WHAT NEEDS TO BE DONE:
Render the lines below as a JSON list of strings, one string per line, with blank lines skipped. Leave the pictures out of the answer.

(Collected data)
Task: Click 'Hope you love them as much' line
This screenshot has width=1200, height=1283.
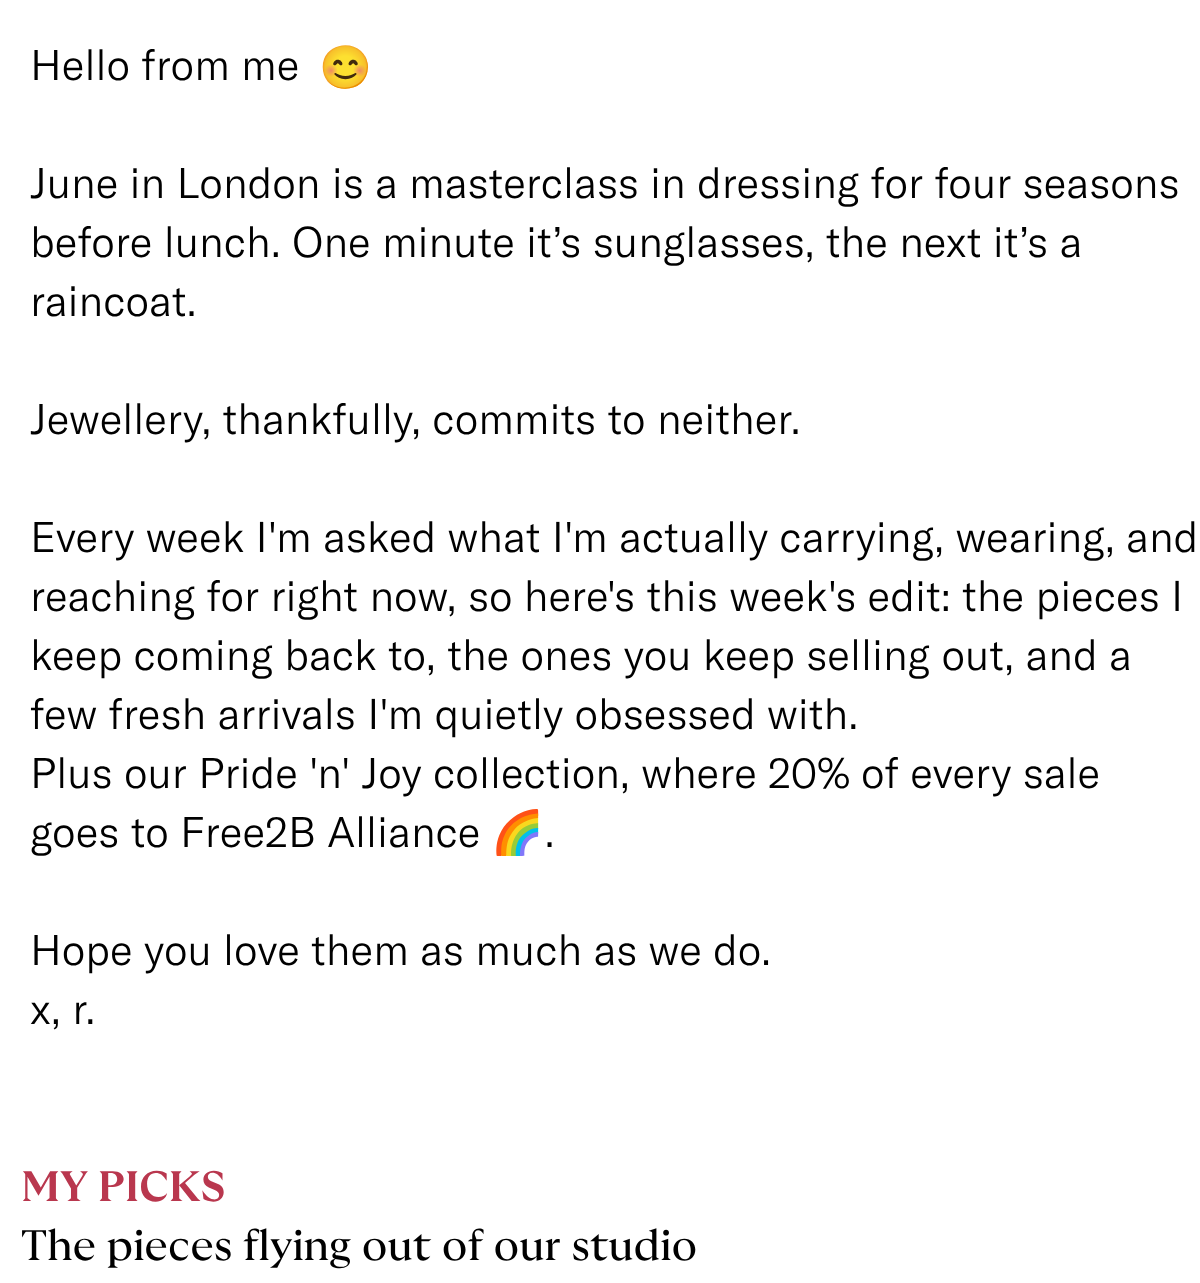Action: point(401,951)
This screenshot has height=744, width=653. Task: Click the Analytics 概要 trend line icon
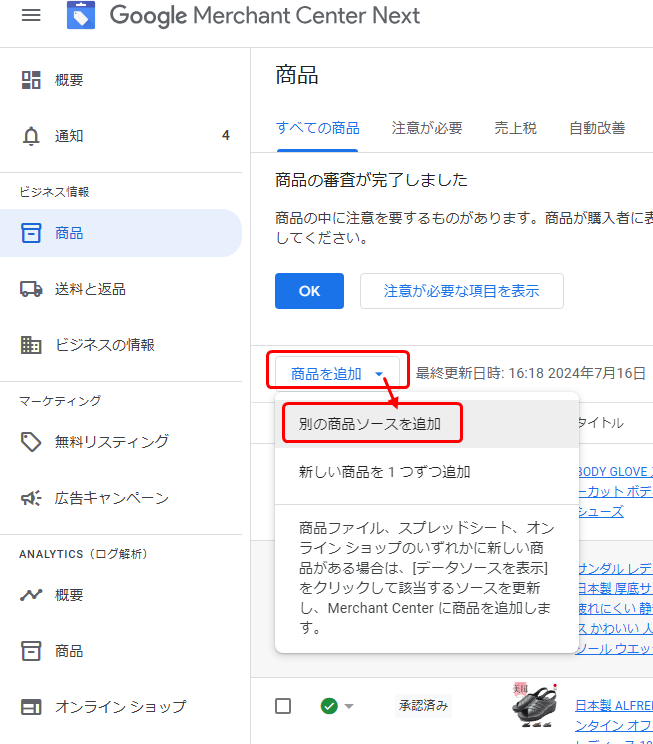point(31,595)
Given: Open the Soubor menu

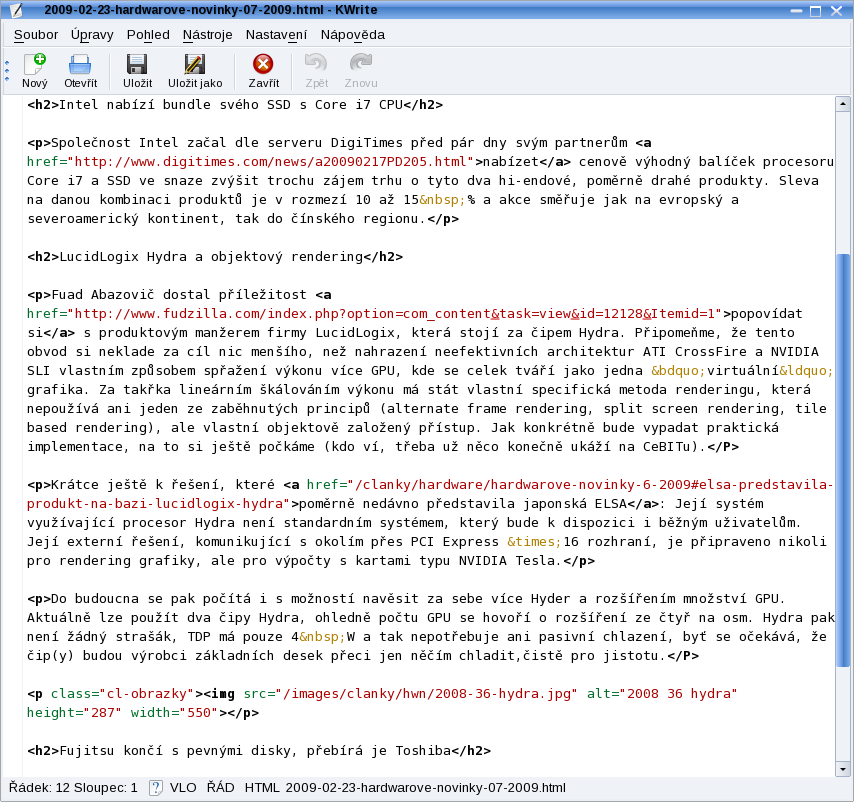Looking at the screenshot, I should pos(36,35).
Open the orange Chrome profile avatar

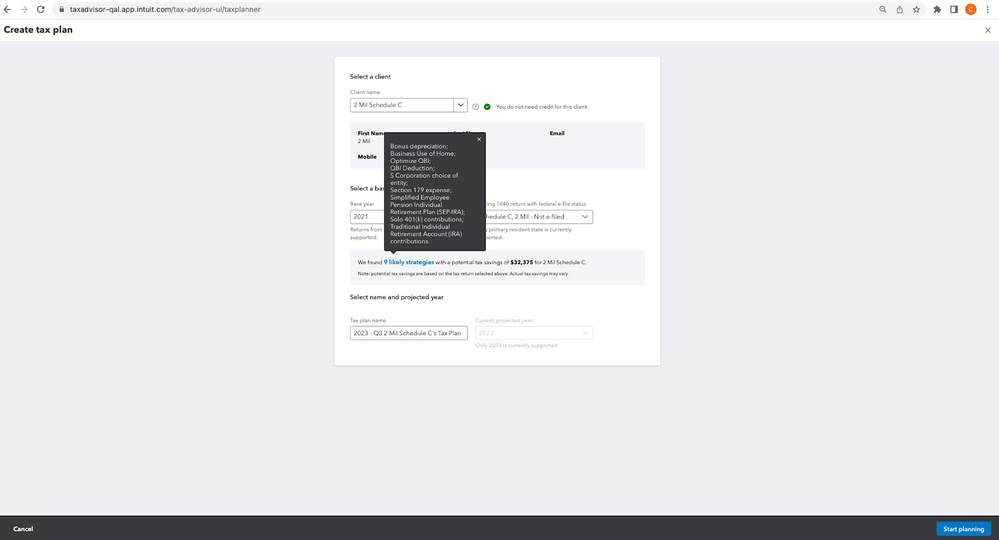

EXERCISE OUTPUT:
[
  "Task: Click 'Hope you love them as much' line",
  "This screenshot has width=1200, height=1283.",
  "Action: point(401,951)",
  "This screenshot has height=744, width=653. Task: Click the Analytics 概要 trend line icon",
  "point(31,595)",
  "Given: Open the Soubor menu",
  "Looking at the screenshot, I should pos(36,35).",
  "Open the orange Chrome profile avatar"
]